A method based on an SDAE and adAP for bearing fault diagnosis was presented in this study. To reduce the dependence on manual experiments to label data, we used an SDAE without an output layer to extract useful fault features from the frequency domain directly by using FFT decomposition. Additionally, to find the available parameters in AP, we introduced adAP for bearing fault diagnosis in this paper. The results show that the performance of the proposed model suppresses other models, such as SAE/SDAE-FCM/GK/GG and SAE-adAP.

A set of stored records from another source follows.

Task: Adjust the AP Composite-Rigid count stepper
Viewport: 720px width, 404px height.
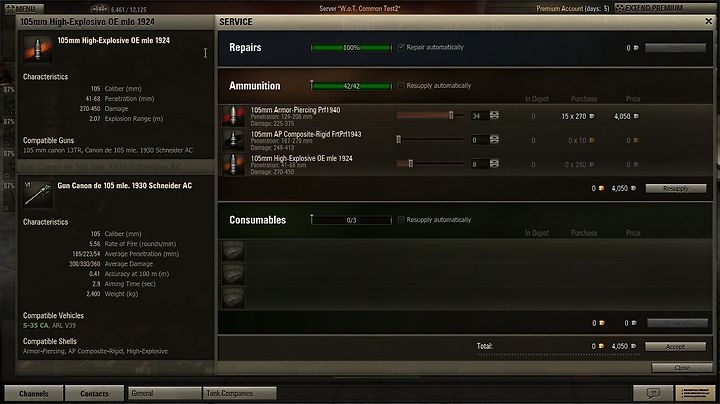Action: 494,140
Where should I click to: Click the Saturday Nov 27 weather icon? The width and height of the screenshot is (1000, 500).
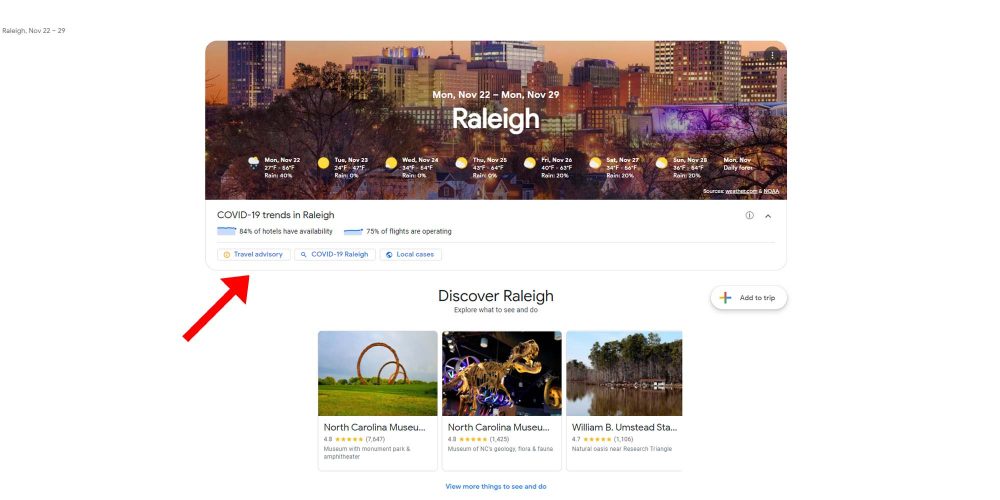click(595, 163)
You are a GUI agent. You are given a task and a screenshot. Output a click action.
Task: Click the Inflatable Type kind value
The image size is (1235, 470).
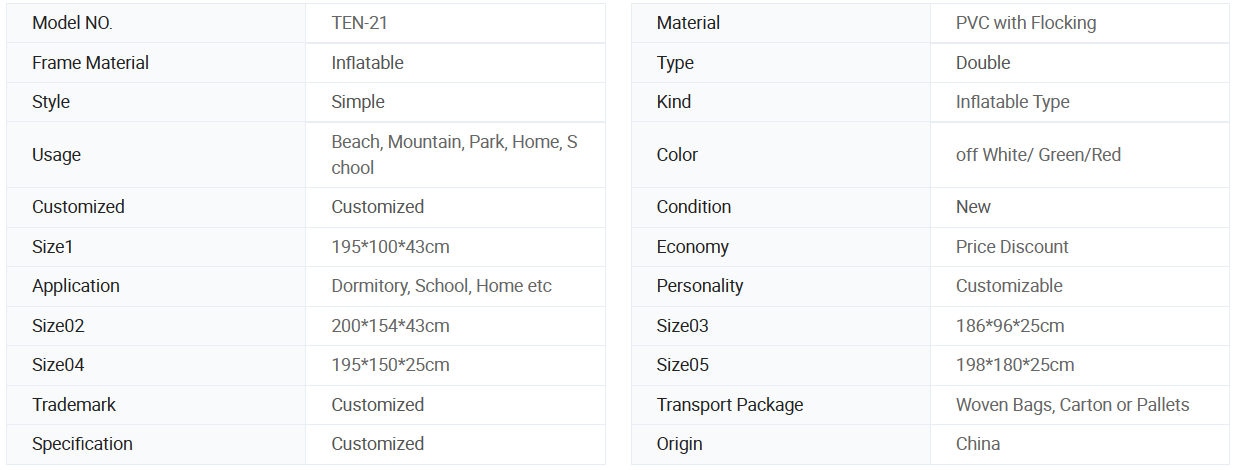pyautogui.click(x=1012, y=102)
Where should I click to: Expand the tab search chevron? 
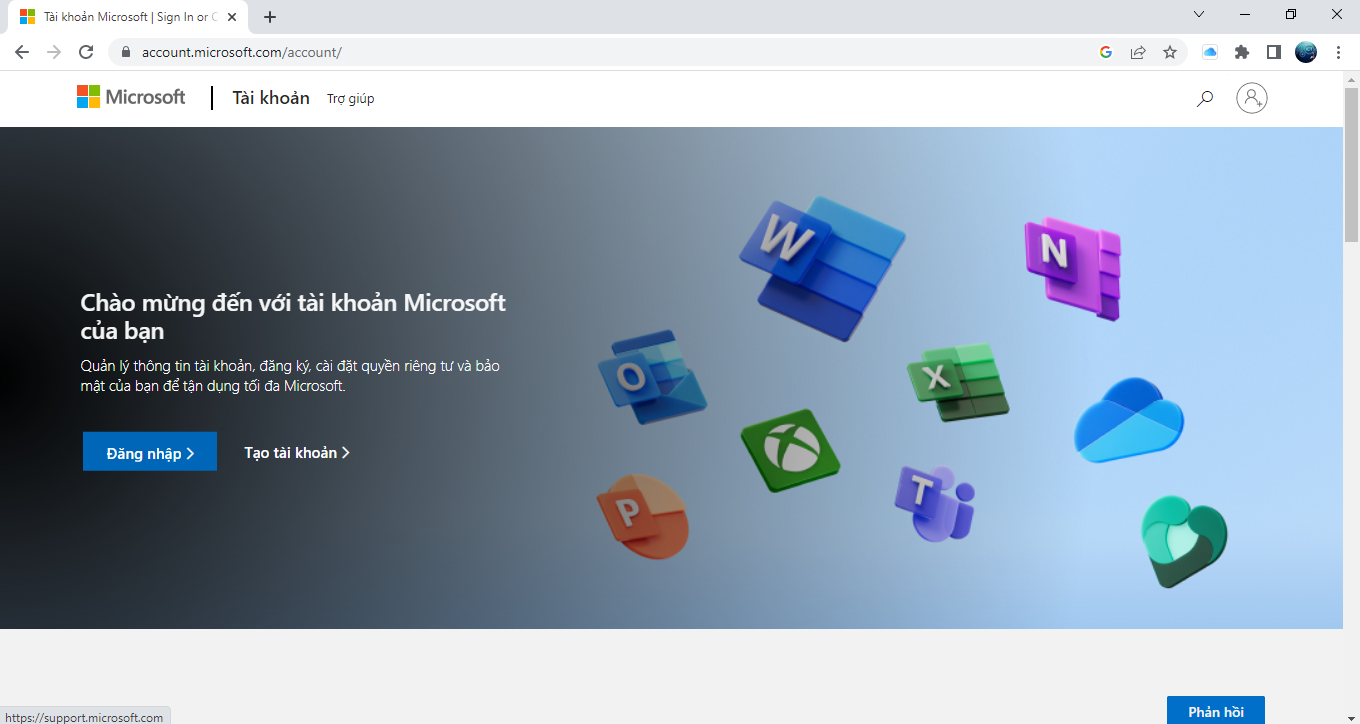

The advantages and disadvantages of this paper are as follows.(1)Using the model proposed in this article can serve to mark different bearing fault signals. For example, the clustering result is used to label the different fault signals, and then an SAE with an output layer can be used to realize online automatic fault diagnosis.(2)However, the data collected in the actual project contain noise, resulting in the misclassification and mislabeling of the clustering results. Therefore, the classification effect for the subsequent use of an SAE with an output layer is even worse. In order to solve this problem, for future research, we propose an improved SAE model, for example, by adding a data-smoothing model at each hidden layer to eliminate noise layer by layer on the signal, thus improving the accuracy of clustering and classification.

#### Abbreviations

WT: | wavelet transformation |

EMD: | empirical mode decomposition |

IMFs: | intrinsic mode functions |

EEMD: | ensemble empirical mode decomposition |

SAE: | stacked autoencoder |

SDAE: | stacked denoising autoencoder |

FCM: | Fuzzy C-mean |

GK: | Gustafson–Kessel |

GG: | Gath–Geva |

AP: | affinity propagation |

adAP: | adaptive affinity propagation |

PCA: | principal component analysis |

NR: | normal |

BF: | ball fault |

IRF: | inner race fault |

ORF: | outer race fault |

CC: | cluster center |

AE: | autoencoder |

FFT: | Fast Fourier transformation. |

#### Data Availability

Previously reported bearing data were used to support this study and are available at (data link: http://csegroups.case.edu/bearingdatacenter/pages/download-data-file). These prior studies (and datasets) are cited at relevant places within the text as references [29].

#### Conflicts of Interest

The authors declare that there are no conflicts of interest regarding the publication of this paper.